Passage |
--- start ---

Mutable records

Fri Mar 23 20:13:09 UTC 2018

FWIW, some data:

Our AutoValue <https://github.com/google/auto/tree/master/value> tool at
Google has been *extremely* successful and forbids mutation.

   - Despite only being added relatively recently compared to the age of
   the codebase, a full 25% of all getters in our codebase are written with
   AutoValue.
   - We provide a @Memoized annotation, that memoizes the results of
   methods, and tooling for generating builders.
   - We don't forbid mutable field types.

I can confidently say that we've never regretted the decision to only
support immutable objects.

To give some broader context, I analyzed all instance fields in the Google
codebase, and came up with some edifying numbers:

   - Outside of generated code, 71% of all instance fields in our codebase
   are never assigned to outside of constructors for the class where they are
   defined, which I'd call "effectively final."
   - That number goes up one or two percent if you exclude test code and/or
   exclude fields in classes whose names end with "Builder".
   - It goes up to 76% if you include AutoValue "fields" (the fields are
   only declared as normal Java fields in generated code, which we'd excluded).
   - 67% of all classes with at least one field have all effectively final
   fields.

On Fri, Mar 23, 2018 at 11:03 AM Brian Goetz <brian.goetz at oracle.com> wrote:

> A few people have asked, "wouldn't it just be easier to prohibit
> mutability in records"?  And while it surely would be easier (most of
> the issues I raised in my writeup go away without mutability), I think
> it would also greatly restrict the utility of the feature.  Let me talk
> about why, and give some examples -- and then I'd like to talk about
> what we can do, if anything, to make the mutable use cases easier.
>
> ## General argument: Mutability is pervasive in Java; you can only push
> it away a bit.
>
> We saw this with lambdas; developers are all too eager to "work around"
> the limitation on mutable local capture by wrapping their mutables in a
> one-element array.  In fact, IDEs even "helpfully" offers to do this for
> you, thus ensuring that everyone thinks this is OK.
>
> We will see this again with value types; even though value types are
> immutable, value types can contain references to mutable objects, and
> trying to enforce "values all the way down" would result in fairly
> useless value types.
>
> (That doesn't mean we can't nudge towards immutability where we think it
> makes sense, if we think the value of the nudge exceeds the irregularity
> or complexity it entails.)
>
> ## Records and value types: goals and similarities
>
> While records and value types have some features in common (getting
> equals() for free), they have different motivations.
>
> Value types are about treating aggregates as, well, values, with all the
> things that entails; they can be freely shared, the runtime can
> routinely optimize them by putting them on the stack or in registers and
> flatten them into enclosing values, classes, or arrays (yielding better
> density and flatness.)  What they ask you to give up in exchange is
> identity, which means giving up mutability and layout polymorphism.

--- end ---

Data extract |
--- start ---

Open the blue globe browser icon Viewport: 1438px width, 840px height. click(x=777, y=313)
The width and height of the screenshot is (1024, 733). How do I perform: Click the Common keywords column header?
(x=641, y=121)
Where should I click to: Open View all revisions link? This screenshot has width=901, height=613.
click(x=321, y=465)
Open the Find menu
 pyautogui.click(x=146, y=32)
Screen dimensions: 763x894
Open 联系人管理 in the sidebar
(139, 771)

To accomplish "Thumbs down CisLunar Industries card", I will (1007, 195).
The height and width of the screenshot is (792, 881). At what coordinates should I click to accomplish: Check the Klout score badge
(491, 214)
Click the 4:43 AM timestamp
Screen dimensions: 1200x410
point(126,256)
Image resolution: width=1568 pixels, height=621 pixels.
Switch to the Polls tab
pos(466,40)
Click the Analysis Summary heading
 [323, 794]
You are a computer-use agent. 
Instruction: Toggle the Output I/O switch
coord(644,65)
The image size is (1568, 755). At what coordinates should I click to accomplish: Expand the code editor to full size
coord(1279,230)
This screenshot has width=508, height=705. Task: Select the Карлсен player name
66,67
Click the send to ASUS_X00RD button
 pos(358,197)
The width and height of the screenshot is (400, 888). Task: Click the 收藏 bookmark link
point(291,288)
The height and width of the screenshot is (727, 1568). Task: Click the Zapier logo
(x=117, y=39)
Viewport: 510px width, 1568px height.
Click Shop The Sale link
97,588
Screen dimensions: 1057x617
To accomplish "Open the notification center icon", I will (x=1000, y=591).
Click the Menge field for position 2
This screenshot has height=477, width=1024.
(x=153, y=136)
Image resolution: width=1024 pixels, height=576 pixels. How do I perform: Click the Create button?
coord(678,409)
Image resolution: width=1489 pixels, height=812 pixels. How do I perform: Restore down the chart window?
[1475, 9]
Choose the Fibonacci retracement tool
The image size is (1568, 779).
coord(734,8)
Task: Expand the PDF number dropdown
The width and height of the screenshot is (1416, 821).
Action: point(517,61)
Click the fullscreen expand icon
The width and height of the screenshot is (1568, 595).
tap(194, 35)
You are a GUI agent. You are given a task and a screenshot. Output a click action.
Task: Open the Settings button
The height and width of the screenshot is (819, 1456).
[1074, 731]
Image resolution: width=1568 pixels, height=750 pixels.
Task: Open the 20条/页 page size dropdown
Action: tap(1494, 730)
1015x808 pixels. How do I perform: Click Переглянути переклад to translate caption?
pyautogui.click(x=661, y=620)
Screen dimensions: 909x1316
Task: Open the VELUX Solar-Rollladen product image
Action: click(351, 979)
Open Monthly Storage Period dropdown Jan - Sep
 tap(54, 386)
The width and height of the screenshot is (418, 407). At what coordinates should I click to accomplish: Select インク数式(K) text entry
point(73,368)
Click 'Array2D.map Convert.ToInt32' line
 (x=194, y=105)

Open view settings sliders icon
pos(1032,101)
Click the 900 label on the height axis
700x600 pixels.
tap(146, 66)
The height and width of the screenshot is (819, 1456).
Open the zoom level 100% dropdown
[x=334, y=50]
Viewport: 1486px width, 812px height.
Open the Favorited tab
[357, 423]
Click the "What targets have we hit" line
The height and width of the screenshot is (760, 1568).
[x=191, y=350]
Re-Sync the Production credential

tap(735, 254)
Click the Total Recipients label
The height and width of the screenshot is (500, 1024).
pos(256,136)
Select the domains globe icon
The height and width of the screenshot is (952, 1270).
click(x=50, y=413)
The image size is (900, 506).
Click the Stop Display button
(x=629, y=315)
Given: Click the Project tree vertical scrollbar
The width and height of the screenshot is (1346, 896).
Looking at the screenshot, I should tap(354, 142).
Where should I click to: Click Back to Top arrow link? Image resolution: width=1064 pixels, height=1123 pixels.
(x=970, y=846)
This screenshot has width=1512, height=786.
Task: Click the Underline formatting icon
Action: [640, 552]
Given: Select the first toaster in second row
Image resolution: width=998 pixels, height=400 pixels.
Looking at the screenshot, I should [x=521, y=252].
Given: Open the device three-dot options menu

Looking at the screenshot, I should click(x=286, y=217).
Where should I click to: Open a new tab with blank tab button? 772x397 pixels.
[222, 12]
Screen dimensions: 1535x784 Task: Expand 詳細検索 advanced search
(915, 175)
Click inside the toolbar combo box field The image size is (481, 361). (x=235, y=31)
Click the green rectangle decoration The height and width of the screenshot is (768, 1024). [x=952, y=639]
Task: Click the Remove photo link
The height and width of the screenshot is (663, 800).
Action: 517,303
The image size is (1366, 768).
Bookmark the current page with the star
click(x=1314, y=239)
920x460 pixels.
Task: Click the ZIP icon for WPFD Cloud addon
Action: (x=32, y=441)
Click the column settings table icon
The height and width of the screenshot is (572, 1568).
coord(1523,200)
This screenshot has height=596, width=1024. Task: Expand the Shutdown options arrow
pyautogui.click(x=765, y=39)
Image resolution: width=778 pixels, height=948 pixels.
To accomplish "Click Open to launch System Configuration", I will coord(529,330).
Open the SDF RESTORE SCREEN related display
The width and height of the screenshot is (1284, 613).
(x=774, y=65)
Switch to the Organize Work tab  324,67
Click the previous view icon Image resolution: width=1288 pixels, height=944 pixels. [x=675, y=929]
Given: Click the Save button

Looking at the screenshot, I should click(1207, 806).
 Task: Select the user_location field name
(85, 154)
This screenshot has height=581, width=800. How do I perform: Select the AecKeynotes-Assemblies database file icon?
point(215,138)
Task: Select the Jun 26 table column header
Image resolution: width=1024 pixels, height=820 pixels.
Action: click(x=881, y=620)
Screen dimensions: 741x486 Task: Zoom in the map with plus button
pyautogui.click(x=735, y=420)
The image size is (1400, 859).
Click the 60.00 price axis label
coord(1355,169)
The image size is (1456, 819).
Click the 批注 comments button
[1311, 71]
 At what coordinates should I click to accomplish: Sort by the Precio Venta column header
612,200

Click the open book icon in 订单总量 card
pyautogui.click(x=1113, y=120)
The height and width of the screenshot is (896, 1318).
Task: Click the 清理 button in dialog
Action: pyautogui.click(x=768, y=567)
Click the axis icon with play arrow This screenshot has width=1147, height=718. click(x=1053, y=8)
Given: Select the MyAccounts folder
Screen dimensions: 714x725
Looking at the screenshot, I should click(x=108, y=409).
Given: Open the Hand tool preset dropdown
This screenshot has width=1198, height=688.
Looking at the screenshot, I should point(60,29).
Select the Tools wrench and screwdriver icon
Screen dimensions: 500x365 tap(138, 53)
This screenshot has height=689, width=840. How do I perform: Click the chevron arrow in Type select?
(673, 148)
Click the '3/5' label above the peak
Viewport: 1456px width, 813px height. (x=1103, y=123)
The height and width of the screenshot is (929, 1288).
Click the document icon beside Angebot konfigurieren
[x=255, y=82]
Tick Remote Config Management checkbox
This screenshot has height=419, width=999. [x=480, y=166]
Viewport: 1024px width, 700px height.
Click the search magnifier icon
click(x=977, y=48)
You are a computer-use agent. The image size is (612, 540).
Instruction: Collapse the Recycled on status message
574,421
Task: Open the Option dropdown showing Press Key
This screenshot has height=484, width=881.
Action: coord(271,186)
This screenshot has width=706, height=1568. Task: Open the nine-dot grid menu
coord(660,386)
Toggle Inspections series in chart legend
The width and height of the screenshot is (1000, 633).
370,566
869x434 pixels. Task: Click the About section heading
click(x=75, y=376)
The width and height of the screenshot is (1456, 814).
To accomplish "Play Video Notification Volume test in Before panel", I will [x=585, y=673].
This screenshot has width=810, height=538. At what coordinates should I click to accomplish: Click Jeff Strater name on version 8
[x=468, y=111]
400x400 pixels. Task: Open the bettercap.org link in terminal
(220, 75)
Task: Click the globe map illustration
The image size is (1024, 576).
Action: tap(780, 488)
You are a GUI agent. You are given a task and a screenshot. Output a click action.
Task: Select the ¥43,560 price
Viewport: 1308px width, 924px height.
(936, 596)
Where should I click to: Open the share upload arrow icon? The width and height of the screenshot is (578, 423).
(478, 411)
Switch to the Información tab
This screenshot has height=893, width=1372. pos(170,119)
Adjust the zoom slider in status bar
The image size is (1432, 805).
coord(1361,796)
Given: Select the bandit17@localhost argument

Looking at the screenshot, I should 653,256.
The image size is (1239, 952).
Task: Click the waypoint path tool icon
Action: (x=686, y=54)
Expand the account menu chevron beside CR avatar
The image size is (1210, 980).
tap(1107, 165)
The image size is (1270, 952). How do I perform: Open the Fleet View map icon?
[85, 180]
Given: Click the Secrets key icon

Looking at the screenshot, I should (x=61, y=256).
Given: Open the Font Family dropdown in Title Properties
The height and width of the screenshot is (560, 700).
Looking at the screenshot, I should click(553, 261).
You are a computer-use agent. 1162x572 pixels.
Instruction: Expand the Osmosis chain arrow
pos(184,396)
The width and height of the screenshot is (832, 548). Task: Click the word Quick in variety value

--- end ---

What to work on | Reproduce the mutable records post word for word, starting at the words "On Fri, Mar" and stopping after "away a bit.".

Task result |
On Fri, Mar 23, 2018 at 11:03 AM Brian Goetz <brian.goetz at oracle.com> wrote:

> A few people have asked, "wouldn't it just be easier to prohibit
> mutability in records"?  And while it surely would be easier (most of
> the issues I raised in my writeup go away without mutability), I think
> it would also greatly restrict the utility of the feature.  Let me talk
> about why, and give some examples -- and then I'd like to talk about
> what we can do, if anything, to make the mutable use cases easier.
>
> ## General argument: Mutability is pervasive in Java; you can only push
> it away a bit.